Transcriba del extracto seleccionado todo el pasaje que va desde "A las nueve menos" hasta "de este día...", y sustituya "ALCAMPO" por "CARREFOUR".

Extracto seleccionado:
--
A las nueve menos cuarto de una mañana de mediados de mayo de 2008 he dejado a mi hija en su trabajo, en la ciudad de Telde, y espero leyendo el periódico en el aparcamiento de ALCAMPO a que abra el comercio para hacer unas compras. A las nueve en punto escucho en el boletín de noticias de la SER los gritos de algunas personas llamando traidores a Rajoy y Gallardón y pidiéndoles que se marchen del PP... Unos momentos antes he leído dos artículos en El País: "Identidad", de la escritora Elvira Lindo, y "El Dos de Mayo y la nación", del insigne catedrático emérito de Historia Económica de la Universidad de Alcalá, Gabriel Tortella. Con esos mimbres, no me cuesta mucho hilvanar la digresión de este día...
Creo que fue en el prólogo de su "Crítica a la Filosofía del Derecho", de G.W.F. Hegel, donde Karl Marx deslizó esa frase suya, que ha hecho fortuna, acusando a la religión de ser "el opio del pueblo". Aunque descreído total, no me atrevería yo a tanto. Sí, en cambio, a estas alturas del siglo XXI, cada vez estoy más convencido que el "opio del pueblo" de esta época que nos ha tocado vivir es algo muy parecido a lo que hoy representa el nacionalismo; de cualquier tipo. O lo que es lo mismo, todo aquello que ponga la patria, la nación, el estado o el partido por encima de las personas y los ciudadanos, añado yo para no confundir.
--
Bloque de datos:
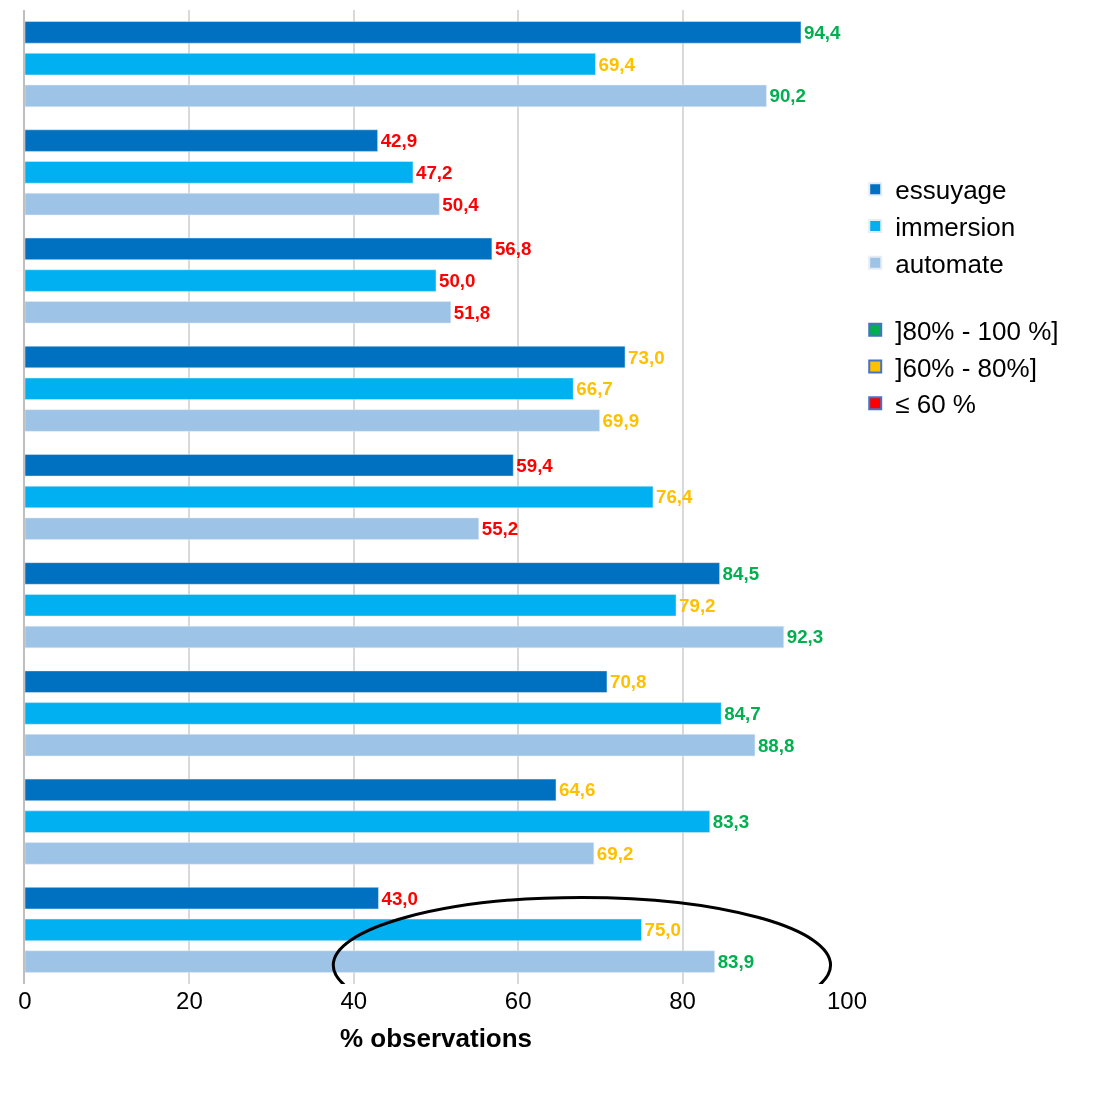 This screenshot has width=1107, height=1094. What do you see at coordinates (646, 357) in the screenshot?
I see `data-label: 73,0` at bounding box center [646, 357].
--
Espacio de respuesta:
A las nueve menos cuarto de una mañana de mediados de mayo de 2008 he dejado a mi hija en su trabajo, en la ciudad de Telde, y espero leyendo el periódico en el aparcamiento de CARREFOUR a que abra el comercio para hacer unas compras. A las nueve en punto escucho en el boletín de noticias de la SER los gritos de algunas personas llamando traidores a Rajoy y Gallardón y pidiéndoles que se marchen del PP... Unos momentos antes he leído dos artículos en El País: "Identidad", de la escritora Elvira Lindo, y "El Dos de Mayo y la nación", del insigne catedrático emérito de Historia Económica de la Universidad de Alcalá, Gabriel Tortella. Con esos mimbres, no me cuesta mucho hilvanar la digresión de este día...